RH revenues ahead 8% in third quarter


CORTE MADERA, Calif. — Top 100 retailer RH beat its year-over-year sales figures by 8.1% in the third quarter of FY2024 and posted a profit, reversing a loss from a year ago.

For the three months ended Nov. 2, the Corte Madera, Calif.-based retailer recorded net revenues of $811.732 million, up 8.1% compared with $751.225 million in the third quarter of 2023. Its net income for the quarter was $33.168 million, or $1.66 per diluted share vs. a loss of $2.187 million, or 12 cents per diluted share last year.

For the quarter, RH’s adjusted EBITDA was $168.547 million, giving it an adjusted EBITDA margin of 20.8%.

“The positive inflection of our business continued to gain momentum with third quarter demand increasing 13% despite operating in the worst housing market in 30 years,” Chairman and CEO Gary Friedman wrote in an executive letter accompanying the financial results. “Our vector is increasing in both magnitude and direction with November demand up 18%, as the most prolific product transformation and platform expansion in the history of our industry continues to unfold.”
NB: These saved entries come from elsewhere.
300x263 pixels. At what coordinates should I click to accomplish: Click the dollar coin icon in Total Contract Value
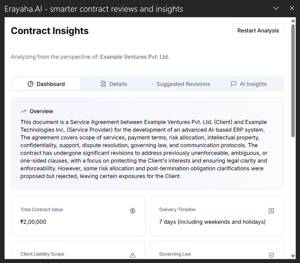tap(133, 211)
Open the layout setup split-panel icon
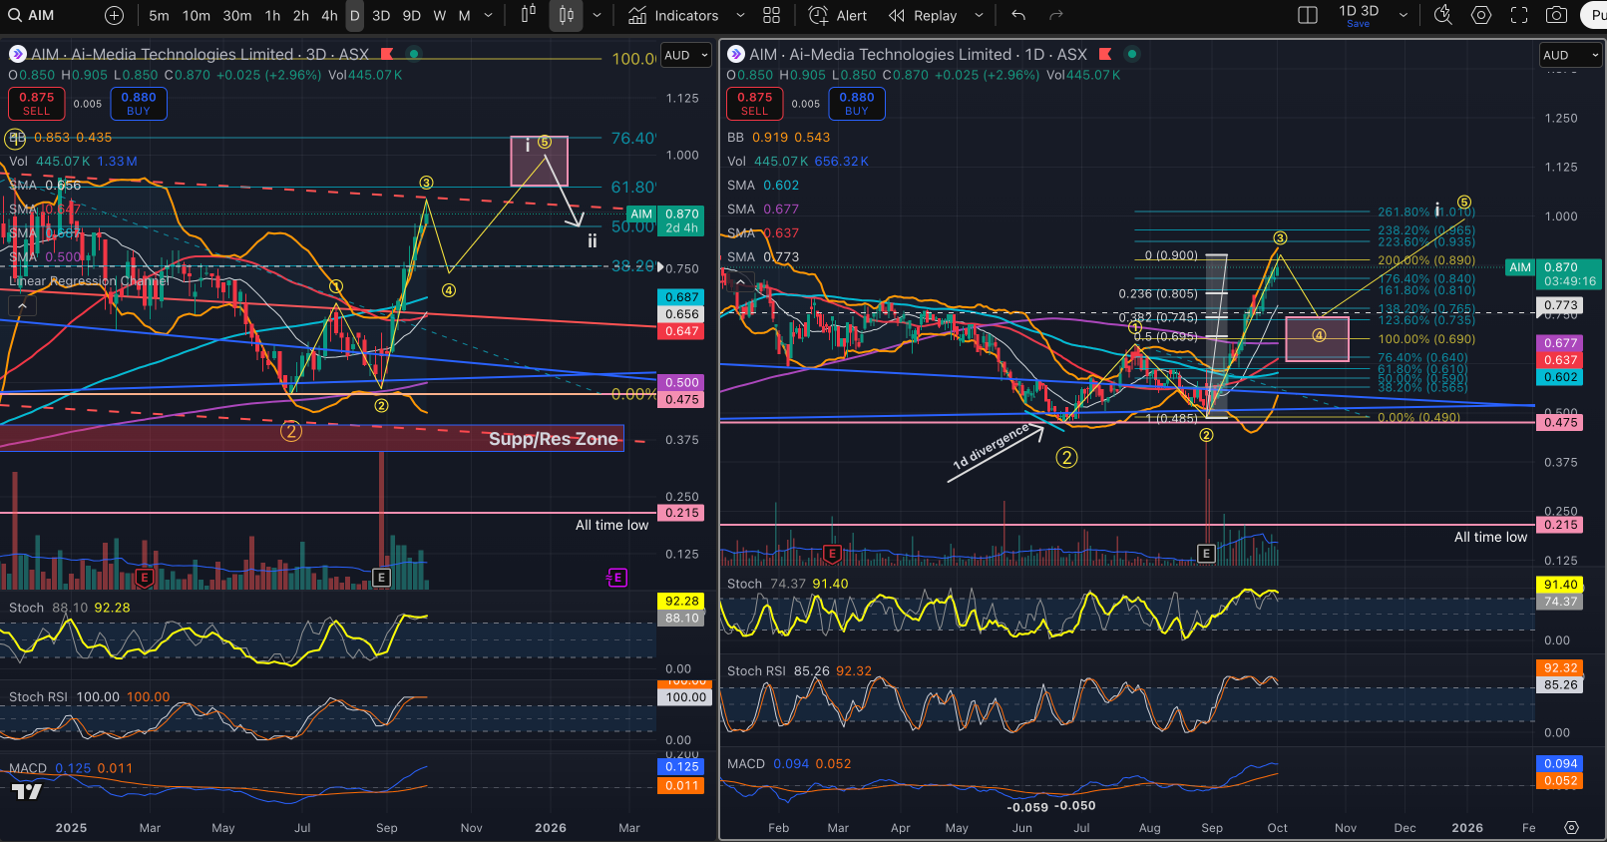 pyautogui.click(x=1307, y=16)
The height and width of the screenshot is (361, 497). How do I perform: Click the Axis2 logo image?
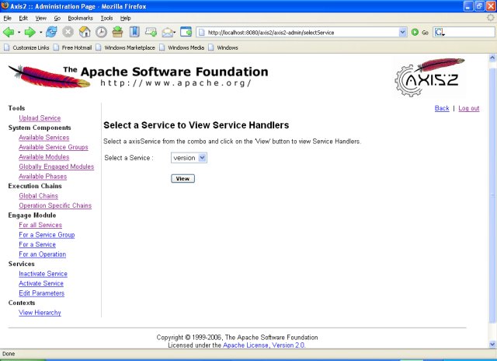[429, 78]
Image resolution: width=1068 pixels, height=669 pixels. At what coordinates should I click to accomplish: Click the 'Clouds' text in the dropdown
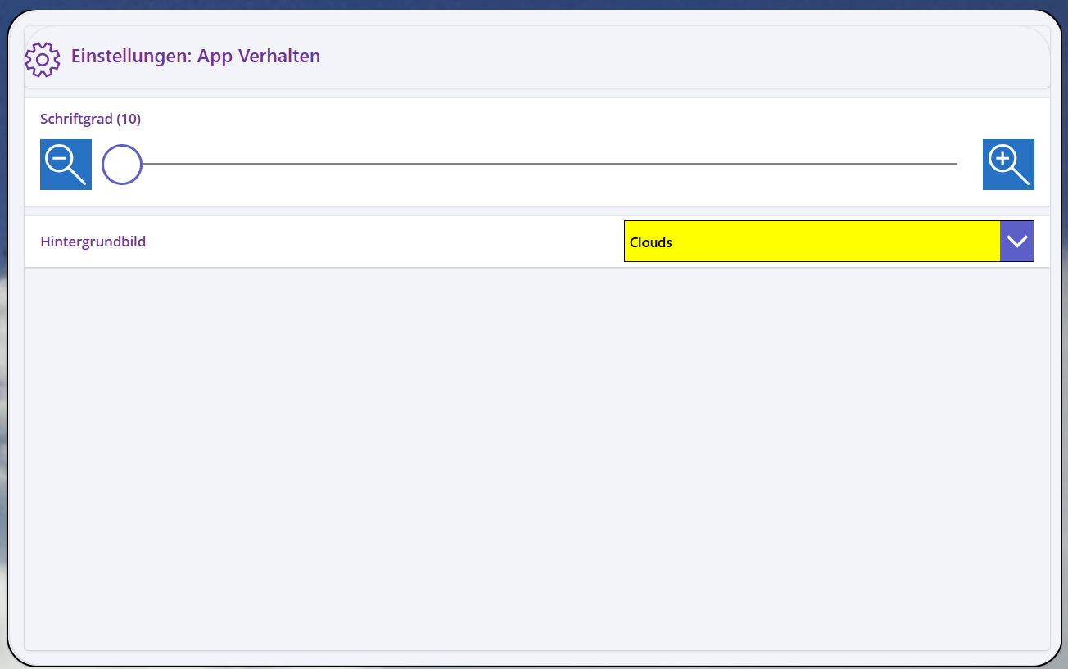(651, 242)
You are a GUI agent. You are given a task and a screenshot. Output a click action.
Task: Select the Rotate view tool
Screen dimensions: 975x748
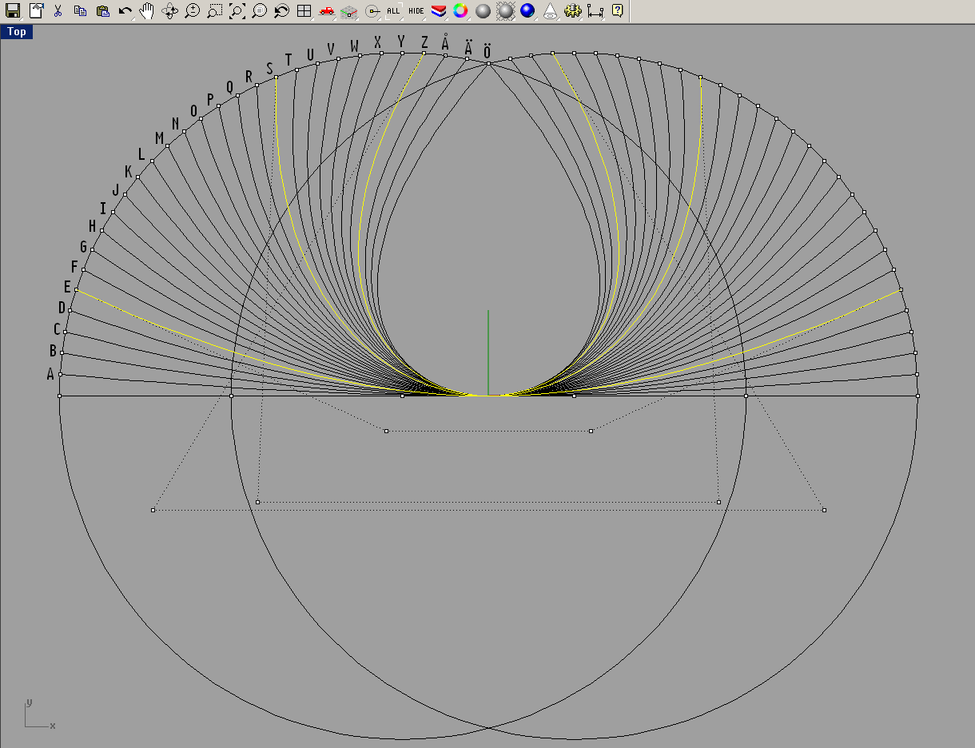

Year-to-date, RH’s net revenues were $2.369 billion, up 3.38% vs. $2.291 billion through the first nine months of FY2023. Net income stood at $48.495 million, or $2.93 per diluted share, down 49.65% against $116.18 million, or $5.23 per diluted share in 2023.

Through three quarters, RH’s adjusted EBITDA was $400.284 million, giving it an adjusted EBITDA margin of 16.9%.

As a result, RH is raising its fourth quarter guidance to total demand growth of 20% to 22% and revenue growth of 18% to 20%, and full year demand growth of 9.9% to 10.4% and revenue growth of 6.8% to 7.2%.

Looking ahead, Friedman said RH is reintroducing Waterworks, the luxury kitchen and bath brand, beginning with the opening of its Newport Beach, Calif., showroom this week. Expected additional openings in the remainder of 2024 and 2025 include RH Montecito, an RH Interior Design Studio in Palm Desert, Calif., and seven more Galleries in North America and two in Europe.

Friedman also noted that RH isn’t expecting a negative impact to margins due to the most recent communications regarding the potential for increased tariffs in 2025.

“We have been proactively moving sourcing away from China over the past several years with the expectation of fully exiting the country by the end of the second quarter,” he said. “We are also transitioning products manufactured in Mexico and believe we can successfully reposition our sourcing with no disruption to the supply chain.”